--- Information shown ---
━━━
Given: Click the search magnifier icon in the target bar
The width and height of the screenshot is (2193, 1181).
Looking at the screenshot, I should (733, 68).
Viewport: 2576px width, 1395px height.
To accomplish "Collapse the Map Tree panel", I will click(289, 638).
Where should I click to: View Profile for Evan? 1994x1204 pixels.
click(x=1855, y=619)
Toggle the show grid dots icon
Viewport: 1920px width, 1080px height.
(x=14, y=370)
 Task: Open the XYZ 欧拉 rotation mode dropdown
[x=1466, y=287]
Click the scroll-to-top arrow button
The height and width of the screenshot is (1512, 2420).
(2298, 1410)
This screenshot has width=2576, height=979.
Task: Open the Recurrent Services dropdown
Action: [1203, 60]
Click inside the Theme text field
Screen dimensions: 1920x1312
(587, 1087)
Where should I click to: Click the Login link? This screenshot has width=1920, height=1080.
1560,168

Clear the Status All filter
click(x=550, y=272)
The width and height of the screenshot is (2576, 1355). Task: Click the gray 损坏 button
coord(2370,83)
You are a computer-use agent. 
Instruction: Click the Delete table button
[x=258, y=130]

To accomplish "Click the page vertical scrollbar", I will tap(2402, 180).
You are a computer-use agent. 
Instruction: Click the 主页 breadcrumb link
━━━
--- Goal of the exercise ---
Which lines of the data above contain "icon"? Copy each one.

--- Answer section ---
Given: Click the search magnifier icon in the target bar
Toggle the show grid dots icon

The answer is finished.